### What you will do
Show me every line in the listing that has the word "Toggle".

### Entries provided
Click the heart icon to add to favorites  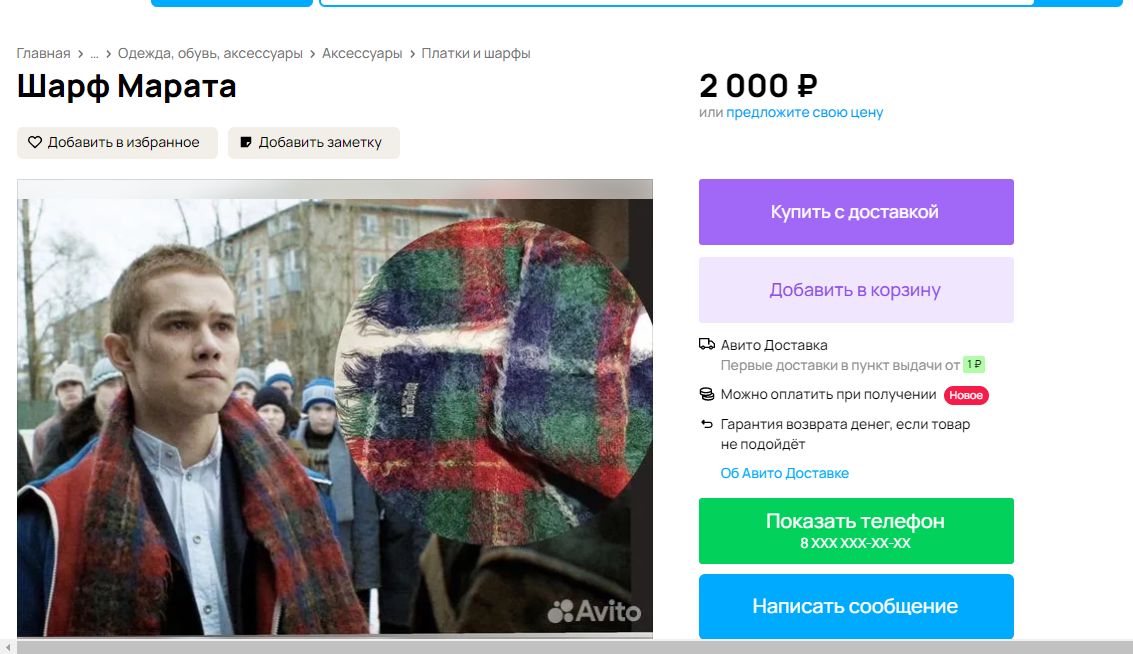[x=35, y=142]
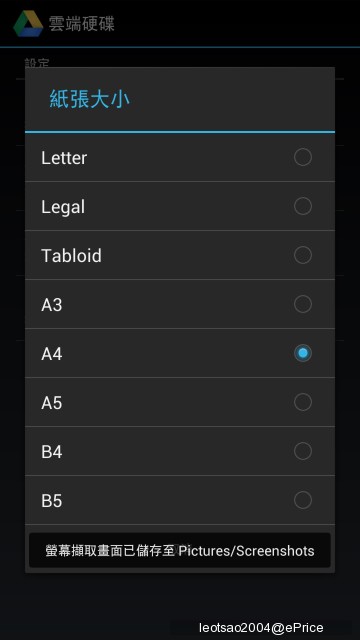Pick the B4 radio button
This screenshot has height=640, width=360.
303,451
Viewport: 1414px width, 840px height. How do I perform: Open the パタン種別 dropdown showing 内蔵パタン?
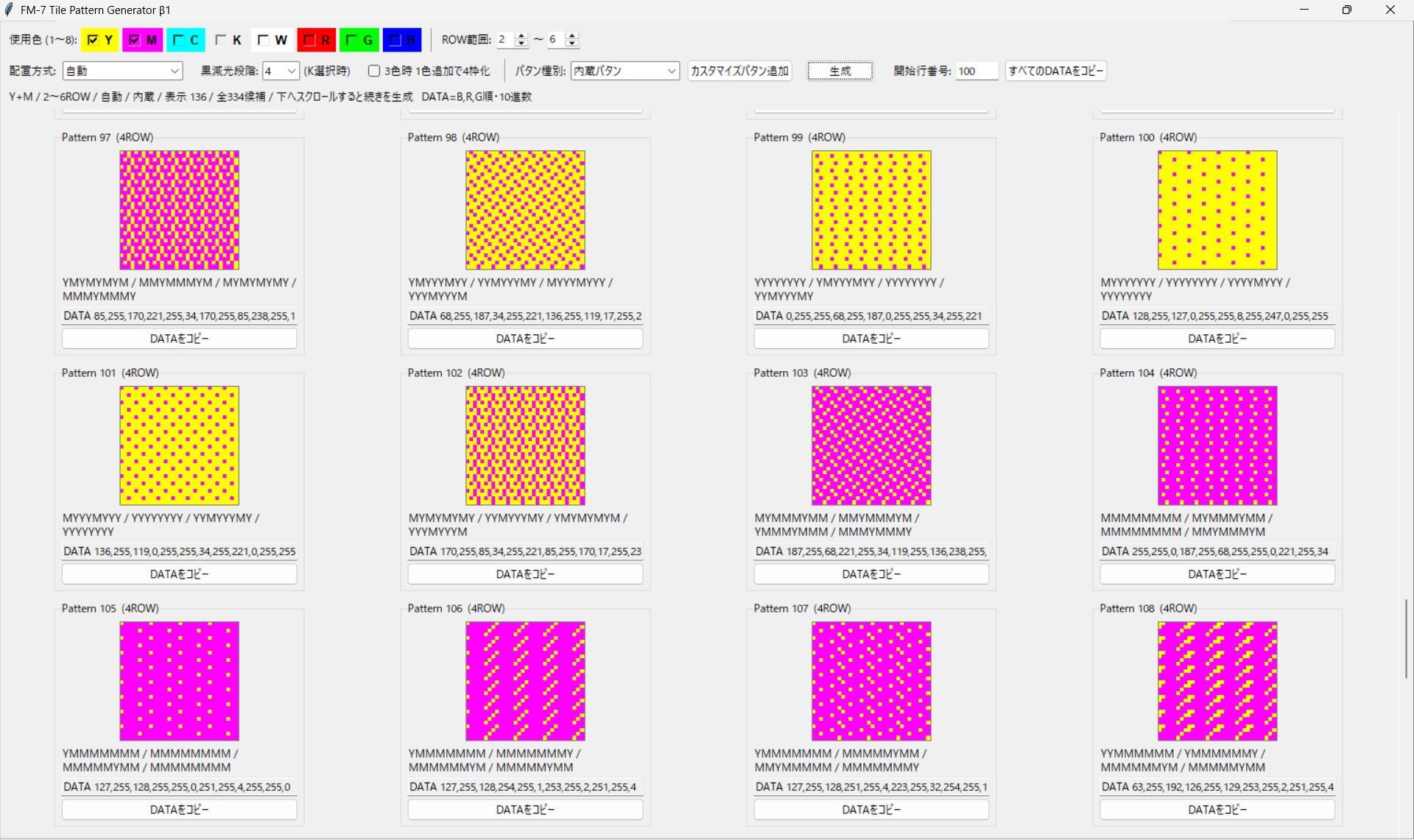[625, 71]
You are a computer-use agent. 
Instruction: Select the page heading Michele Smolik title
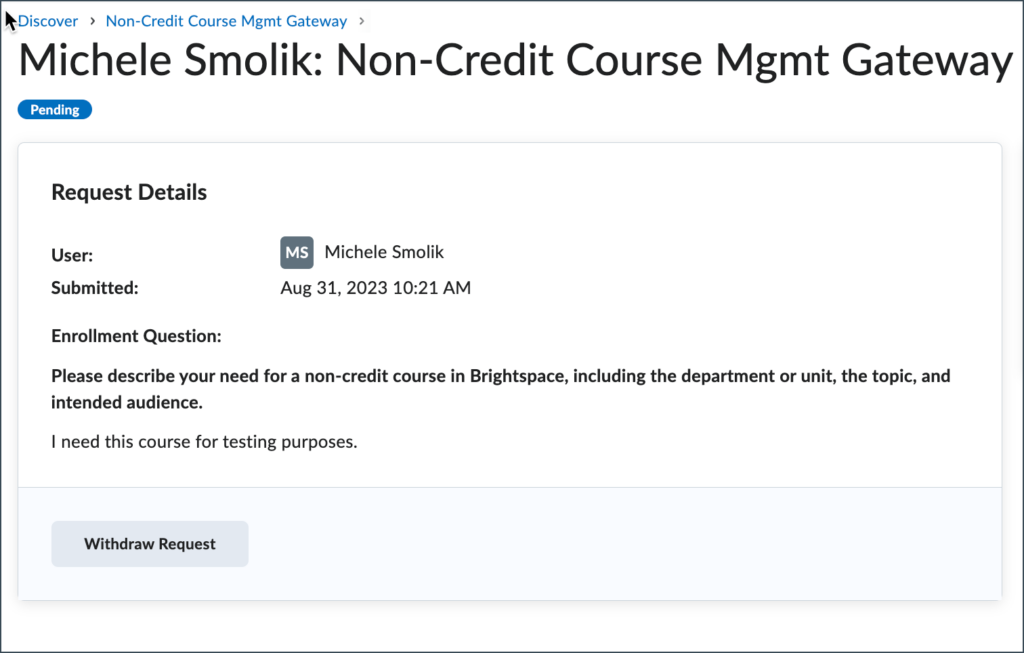(x=512, y=60)
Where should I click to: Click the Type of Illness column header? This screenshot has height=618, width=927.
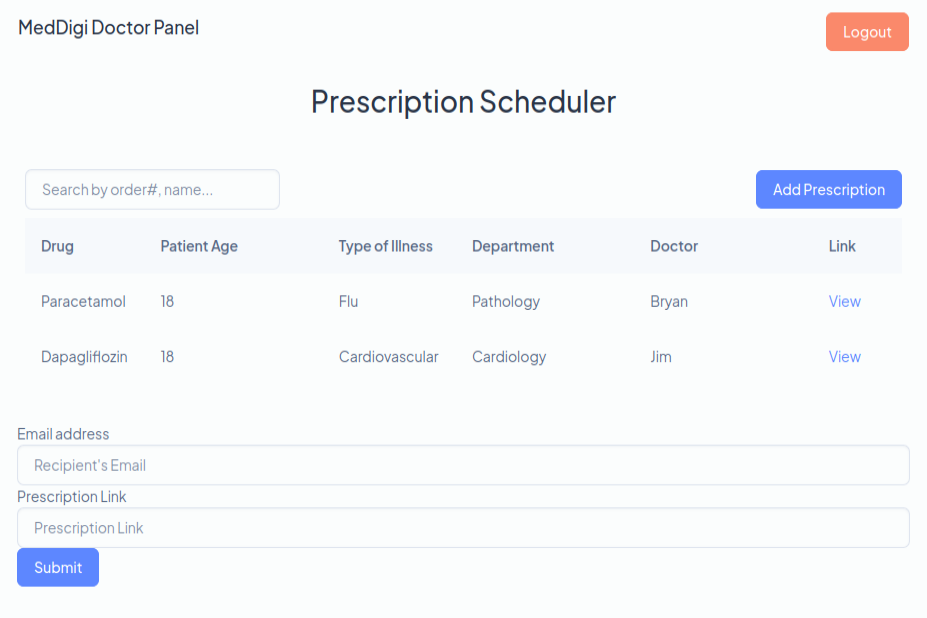(x=385, y=246)
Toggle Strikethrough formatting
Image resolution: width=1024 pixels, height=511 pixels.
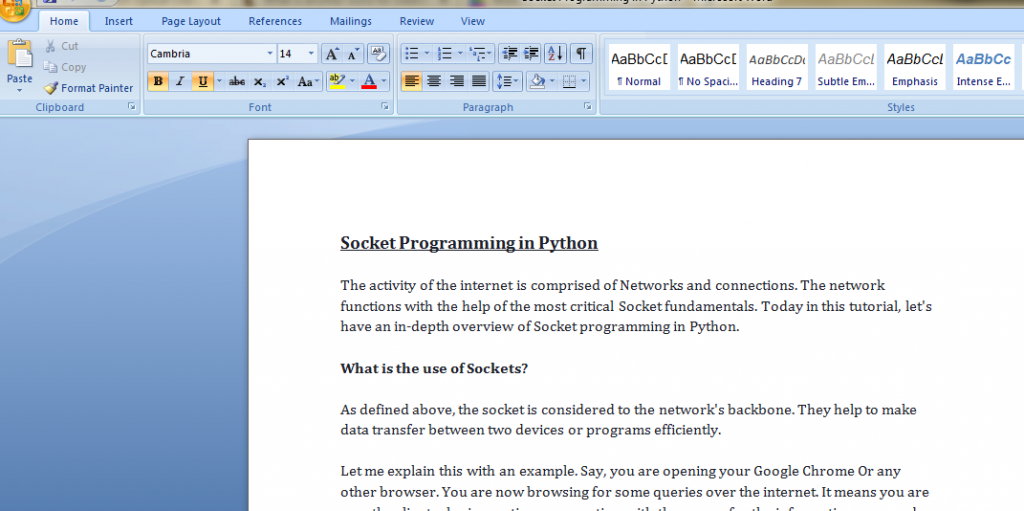(x=237, y=82)
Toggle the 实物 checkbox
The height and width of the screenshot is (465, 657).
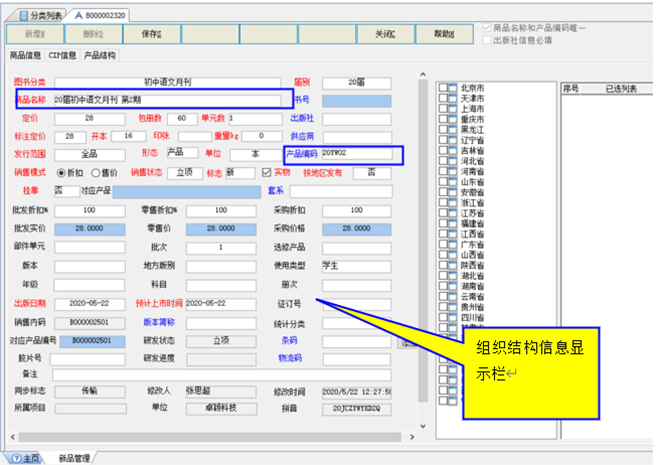265,172
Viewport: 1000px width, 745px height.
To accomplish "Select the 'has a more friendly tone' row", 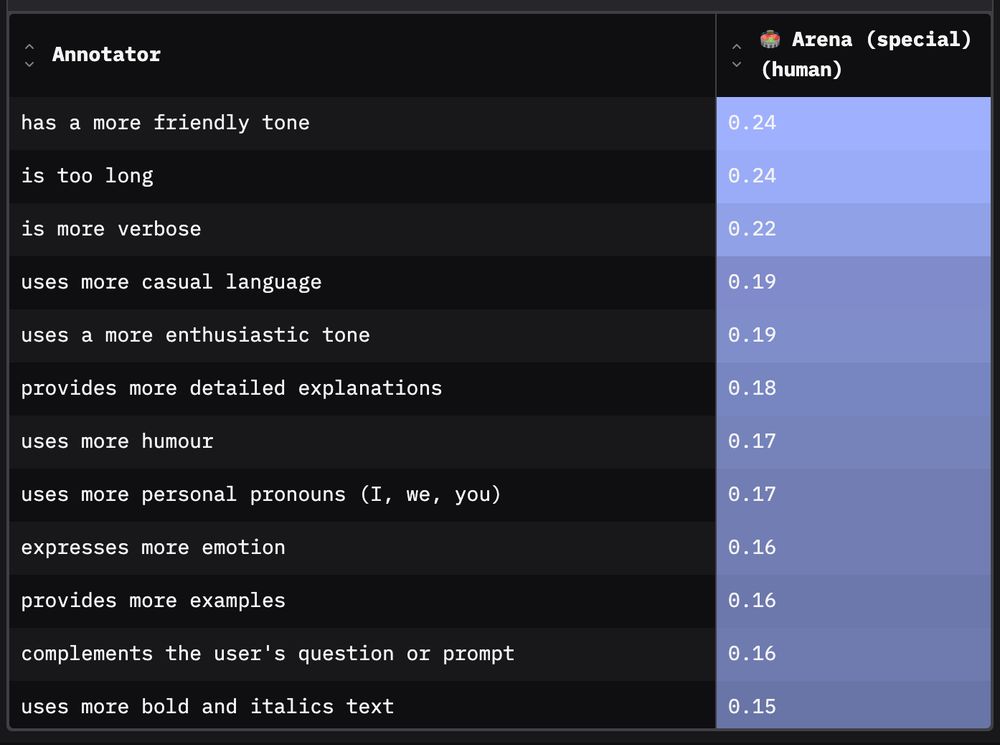I will point(500,123).
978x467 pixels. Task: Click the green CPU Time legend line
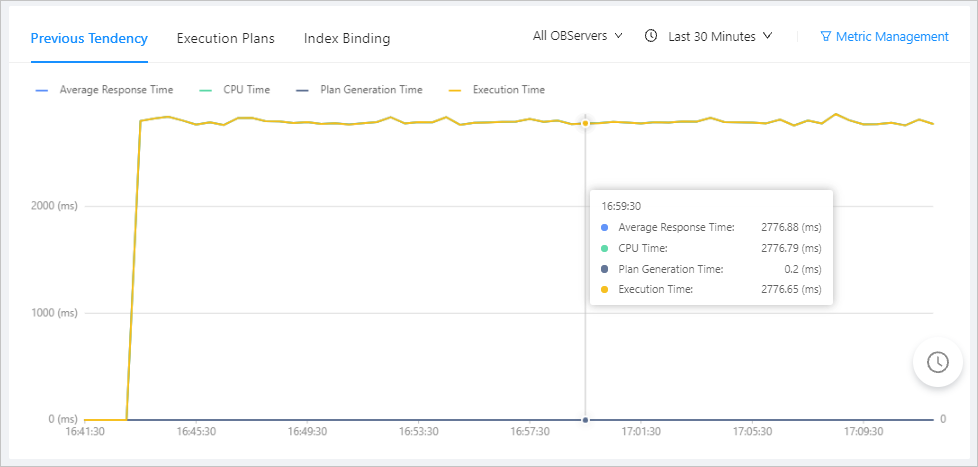(x=206, y=90)

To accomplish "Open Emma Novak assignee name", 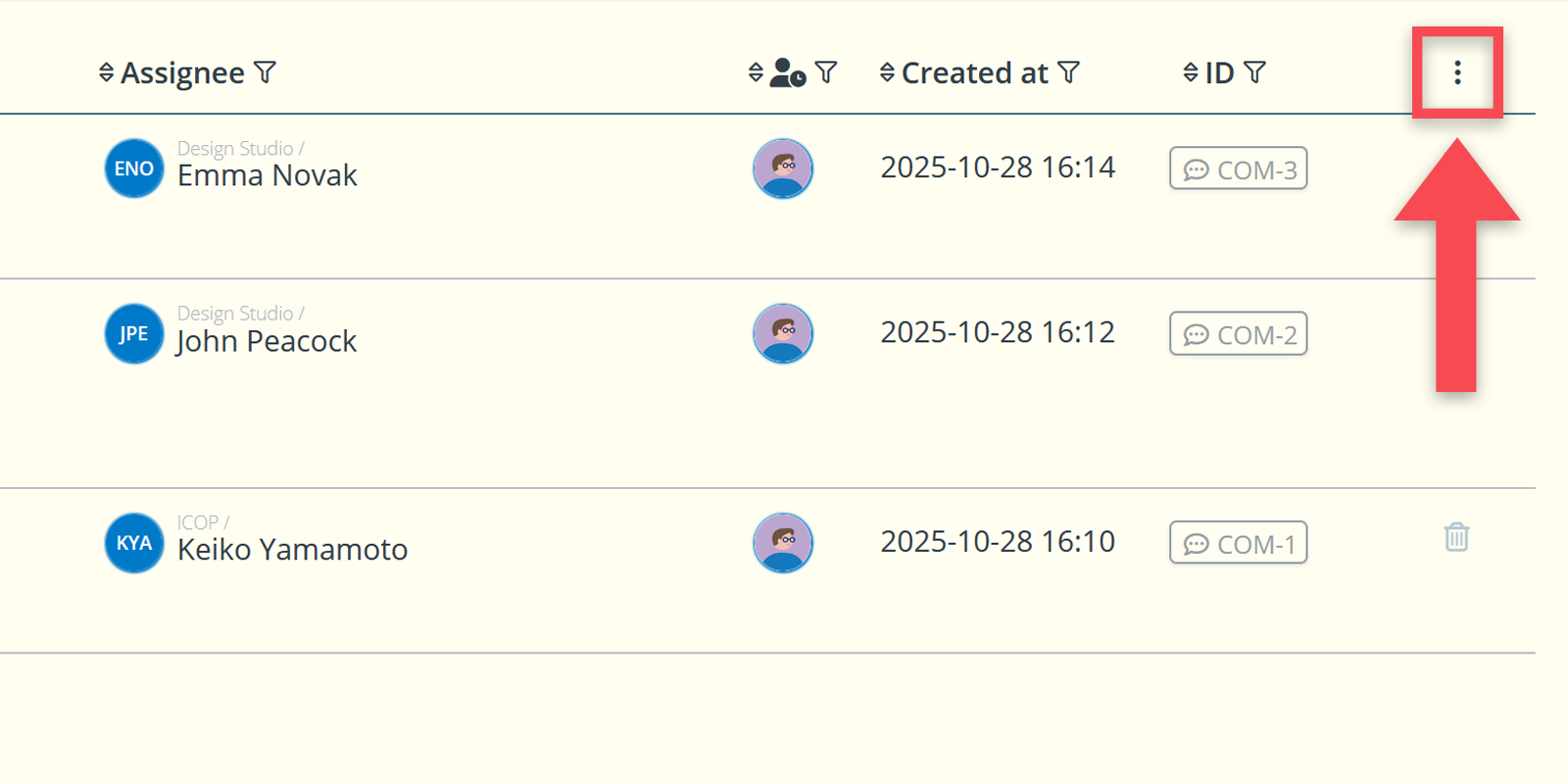I will (x=267, y=176).
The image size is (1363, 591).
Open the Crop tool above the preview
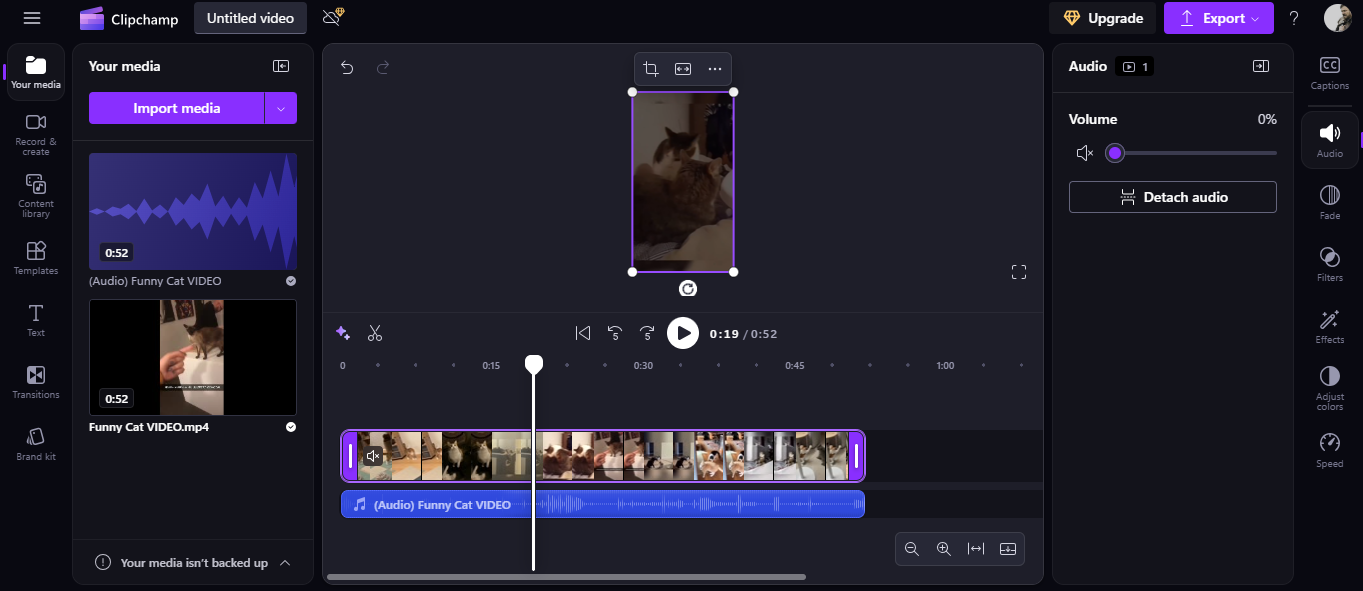coord(650,68)
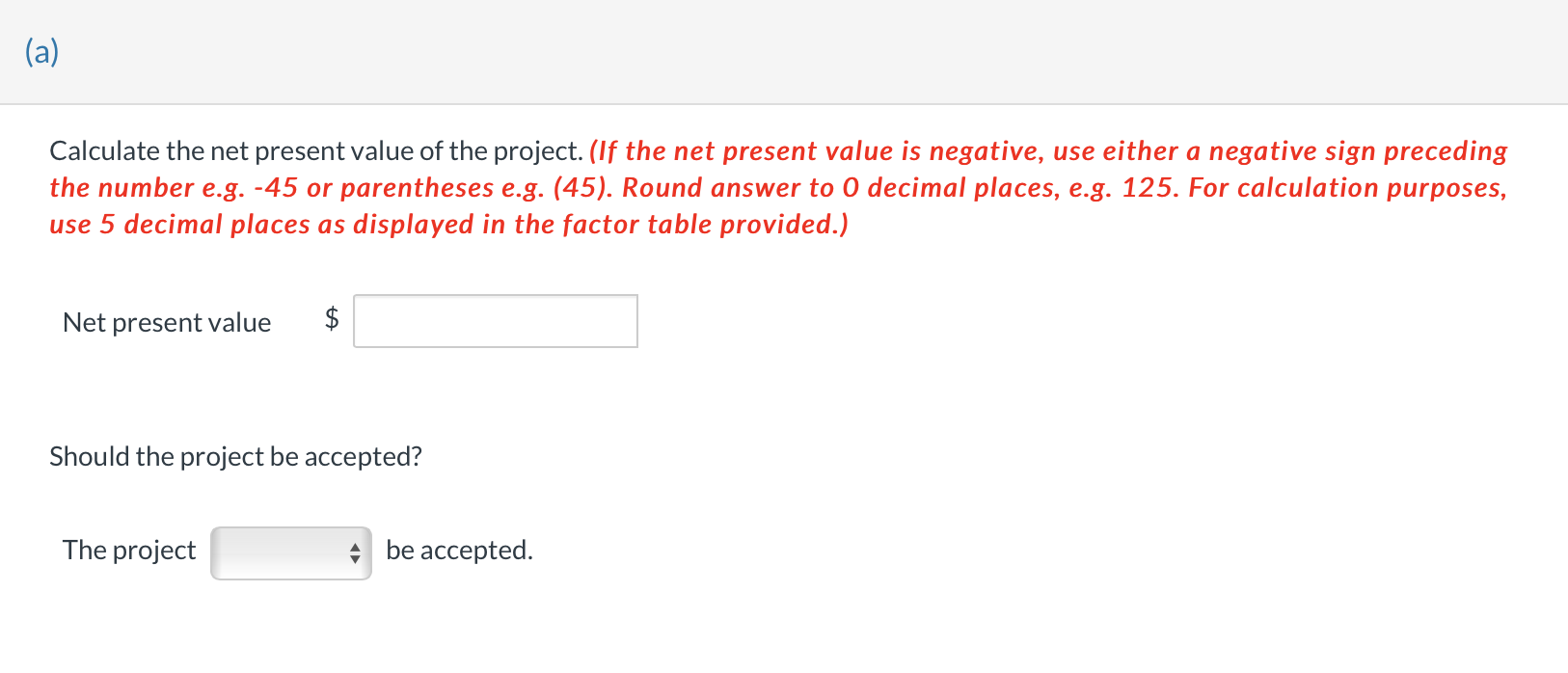Click the up arrow on the project dropdown

tap(354, 548)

### Task answer
Toggle Strikethrough formatting
Toggle the 实物 checkbox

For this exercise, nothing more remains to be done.